My MIL bought my husband his 30th birthday cake and a bath robe, when I had told her that I was making a cake and had ordered a robe.

wonderingwondering Mon 22-Jun-09 17:26:39

No meemars, I'd be put out if it were my parents too, I'd probably feel able to be a bit more open about it though!

I actually have a very good relationship with my ILs, I'm extremely fond of them and they are quite involved with our children - more so than my parents (they are a lot younger and more energetic than my parents). But that has been a hard-won relationship in some ways. When we were first married their instinct was to try to help us out. But it was a bit too much, and the end result is that we felt stifled and a bit patronised.

So over the years we've worked things out in a way that we are all happy with. But generally, I do think there is, nowadays, a tendency for parents and IL's to try to 'help' a bit too much, and I think that 'kindness' actually creates dependence. But I digress...

Bathsheba Mon 22-Jun-09 17:29:07

Its something I've had to some extent - my MIL has a couple of times brought birthday cakes to the girls' birthday parties...

Which again is a toughie - she wasn;t conciously being malicious, she was doing something to be just was something that "stood on my toes" and upset me a lot at the time - I tend to infer implications ("Did she not think I'd have got her a cake..." or "Is my cake not good enough") when I actually know that she wouldn;t be thinking like that...

But it didn't stop it from annoying me a lot...

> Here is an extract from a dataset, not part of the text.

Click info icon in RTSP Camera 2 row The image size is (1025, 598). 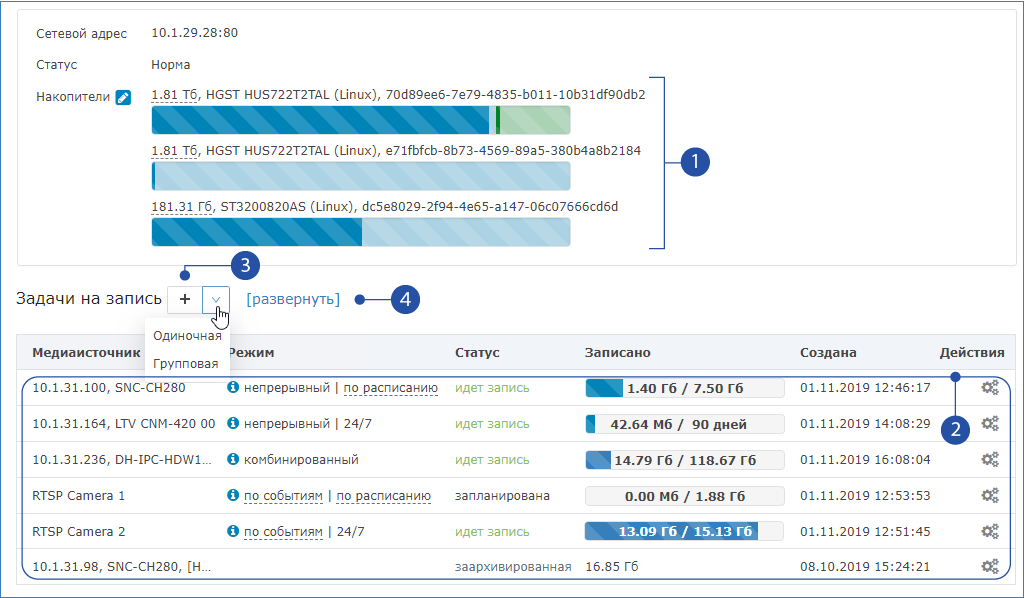coord(234,531)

I always think that the best thing to do is look at her motivation - is she the type to do it to conciously undermine you, or is it mroe likely she was just wanting to make the day special for her DS?

meemarsgotabrandnewbump Mon 22-Jun-09 17:30:45

posie - your MIL was clearly making a point though, which was intended to undermine your gift.

It's hard to know from the OP whether to know this is the same thing. But on the surface it sounds fairly innocent.

ChippingIn Mon 22-Jun-09 17:33:03

YANBU - it's one thing if they want to send him something from them, it's quite another when they decide to send something from your DD.

It's not kind, it's control. It's inferring that the mother isn't up to the job, it's insulting.

Nahui Mon 22-Jun-09 17:36:12

Message withdrawn

burningupinspeed Mon 22-Jun-09 17:37:34

YABU. My mum wished me happy mother's day. I really doubt she did this to piss you off.

mayorquimby Mon 22-Jun-09 17:42:54

"My MIL bought my husband his 30th birthday cake and a bath robe, when I had told her that I was making a cake and had ordered a robe.

but that's completely different to what's happened to the OP.

WoTmania Mon 22-Jun-09 17:43:08

how strange.

LadyGlencoraPalliser Mon 22-Jun-09 17:43:10

But a parent wishing their child a happy mother's/father's day is fine. That's not the OP's complaint. It's doing it 'from' their grandchild that is irritating because it really isn't their place to do that. I would be annoyed, so YABU IMO OP!

LadyGlencoraPalliser Mon 22-Jun-09 17:43:30

I mean YANBU obv.

PavlovtheForgetfulCat Mon 22-Jun-09 17:46:28

I think its quite sweet actually. Perhaps its her way of recognising and being proud of her son's role as a father. People do odd things sometimes, but I like to believe that while some people are spiteful and have selfishness in their motives, there is usually a well meaning but badly expressed gesture involved.

janeite Mon 22-Jun-09 17:46:32

YABU - it is just an extra, not a suggestion that you haven't got him a gift from dd. I guess it's just her way of acknowledging how proud she is that her 'little boy' is now 'daddy' - not controlling at all: just a gesture.